### Приведённый отрывок ###
Впрочем, оставим судьбу узника Тампля, несостоявшегося короля. Не о том сейчас речь.


К 1780 году в Париже возникло множество тайных сект или братств, ставивших основной целью не религиозное просвещение, а поиск наслаждения. «Антимасоны», «Орден счастья», «Общество момента» — к членам их принадлежали лица обоего пола, которые не помышляли ни о чем другом, как «об удовольствиях, изданных самой природой». Каждый год рождалось новое подобное общество. Существовали ассоциация извращенцев, общество садистов, товарищество лесбиянок — все они встречались в определенные дни и предавались омерзительным играм по строгим правилам.

И вот княгиня де Ламбаль, близкая подруга Марии-Антуанетты, стала магистром всех шотландских лож во Франции. В это время несколько тысяч знатных дам принадлежали к обществу масонов (в частности, маркиза де Полиньяк, графиня де Шуазель, графиня де Майи, графиня де Нарбон, графиня д’Афри, виконтесса де Фондоа).

Присутствие женщин сделало ложи особенно привлекательными. Множество мужчин, которые раньше и не помышляли о масонстве, надели переднички. И все эти галантные дамы, оставившие общество Марии-Антуанетты ради плотских утех и распевания псевдо-революционных песенок, подготовили, сами того не сознавая, некую движущую силу, которая совершила революцию. Ведь главным магистром французских масонов был герцог Шартрский.
### Представленный материал ###
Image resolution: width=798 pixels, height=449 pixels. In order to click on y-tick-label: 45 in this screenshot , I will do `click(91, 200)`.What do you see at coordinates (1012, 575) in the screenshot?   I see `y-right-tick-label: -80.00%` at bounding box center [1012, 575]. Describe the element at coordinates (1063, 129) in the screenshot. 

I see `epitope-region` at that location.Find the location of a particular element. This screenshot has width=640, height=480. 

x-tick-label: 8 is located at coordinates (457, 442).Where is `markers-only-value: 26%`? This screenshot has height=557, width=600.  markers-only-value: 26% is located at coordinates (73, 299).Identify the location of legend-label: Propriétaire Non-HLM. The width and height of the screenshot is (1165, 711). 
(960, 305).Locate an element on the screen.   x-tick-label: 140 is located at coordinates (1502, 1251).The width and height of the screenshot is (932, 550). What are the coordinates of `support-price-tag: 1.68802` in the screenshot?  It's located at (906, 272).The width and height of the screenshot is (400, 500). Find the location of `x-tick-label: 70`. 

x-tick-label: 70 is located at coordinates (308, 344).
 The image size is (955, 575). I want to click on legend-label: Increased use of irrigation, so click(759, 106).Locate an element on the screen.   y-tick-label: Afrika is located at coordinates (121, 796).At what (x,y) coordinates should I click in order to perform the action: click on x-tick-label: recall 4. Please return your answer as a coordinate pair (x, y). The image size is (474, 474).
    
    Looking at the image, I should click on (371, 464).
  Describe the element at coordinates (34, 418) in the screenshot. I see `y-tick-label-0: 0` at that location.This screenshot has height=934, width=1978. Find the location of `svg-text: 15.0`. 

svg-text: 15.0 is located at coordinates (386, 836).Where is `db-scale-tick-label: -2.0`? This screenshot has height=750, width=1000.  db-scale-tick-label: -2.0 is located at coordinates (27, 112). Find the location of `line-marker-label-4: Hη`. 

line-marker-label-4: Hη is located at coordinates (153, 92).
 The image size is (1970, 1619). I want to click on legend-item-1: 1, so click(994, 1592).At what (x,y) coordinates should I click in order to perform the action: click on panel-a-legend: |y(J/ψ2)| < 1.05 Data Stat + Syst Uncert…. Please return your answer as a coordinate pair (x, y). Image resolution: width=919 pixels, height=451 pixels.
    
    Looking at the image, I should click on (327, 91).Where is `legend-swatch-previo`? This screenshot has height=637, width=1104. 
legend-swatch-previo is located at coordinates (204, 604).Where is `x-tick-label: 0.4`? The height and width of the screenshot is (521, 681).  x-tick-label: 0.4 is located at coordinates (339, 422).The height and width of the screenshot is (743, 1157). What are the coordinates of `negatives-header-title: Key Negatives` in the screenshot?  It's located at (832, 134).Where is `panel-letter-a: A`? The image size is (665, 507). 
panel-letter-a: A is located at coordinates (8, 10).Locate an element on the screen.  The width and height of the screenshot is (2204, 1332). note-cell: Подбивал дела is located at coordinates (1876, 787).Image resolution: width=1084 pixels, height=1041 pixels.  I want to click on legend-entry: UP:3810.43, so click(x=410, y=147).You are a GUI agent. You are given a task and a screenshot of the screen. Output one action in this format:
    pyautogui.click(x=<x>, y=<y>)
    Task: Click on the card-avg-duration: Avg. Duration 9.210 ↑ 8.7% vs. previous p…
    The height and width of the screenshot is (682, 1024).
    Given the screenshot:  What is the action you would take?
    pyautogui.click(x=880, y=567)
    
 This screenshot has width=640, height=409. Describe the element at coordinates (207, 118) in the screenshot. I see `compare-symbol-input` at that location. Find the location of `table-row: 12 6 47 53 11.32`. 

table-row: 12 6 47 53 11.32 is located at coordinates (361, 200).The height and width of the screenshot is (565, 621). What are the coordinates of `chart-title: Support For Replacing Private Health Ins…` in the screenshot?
###
> **Обязательные задания**
- A) Перепишите без изменений фрагмент текста о тайных обществах Парижа от «И вот княгиня» до «виконтесса де Фондоа).».
- B) Напишите продолжение текста о тайных обществах Парижа, начиная сразу после его последнего предложения.

> **Пронумерованные ответы**
- A)
И вот княгиня де Ламбаль, близкая подруга Марии-Антуанетты, стала магистром всех шотландских лож во Франции. В это время несколько тысяч знатных дам принадлежали к обществу масонов (в частности, маркиза де Полиньяк, графиня де Шуазель, графиня де Майи, графиня де Нарбон, графиня д’Афри, виконтесса де Фондоа).

- B)
Среди масонов было много членов парламента [Парламентом во Франции того времени назывались судебные учреждения, члены которых назначались королем. Парижский парламент являлся высшей апелляционной инстанцией страны. Владельцы парламентских должностей составили богатое и влиятельное «дворянство мантии». В 1790 году, во время революции, парламенты были упразднены.]. Шартр через своих сподвижников поддерживал парламент в его борьбе против королевской власти. Он постоянно демонстрировал отвращение к придворному стилю жизни: в 1787 году в собрании нотаблей защищал третье сословие и отстаивал права парламента перед королем; во время голода 1787—1788 годов помогал нуждающимся съестными припасами, что способствовало росту его популярности; в 1789 году был избран от дворянства в Генеральные штаты, где примкнул к депутатам от третьего сословия, провозгласившим себя Национальным собранием.

«Парламенты, — пишет современник тех событий, — функции которых непомерно возросли, начали во всем противостоять правительству. Сопротивление местных дворов, объединившихся и провозгласивших неделимость, отказывающихся подчиняться эдиктам короля и даже арестовывавших офицеров, становилось нетерпимым...»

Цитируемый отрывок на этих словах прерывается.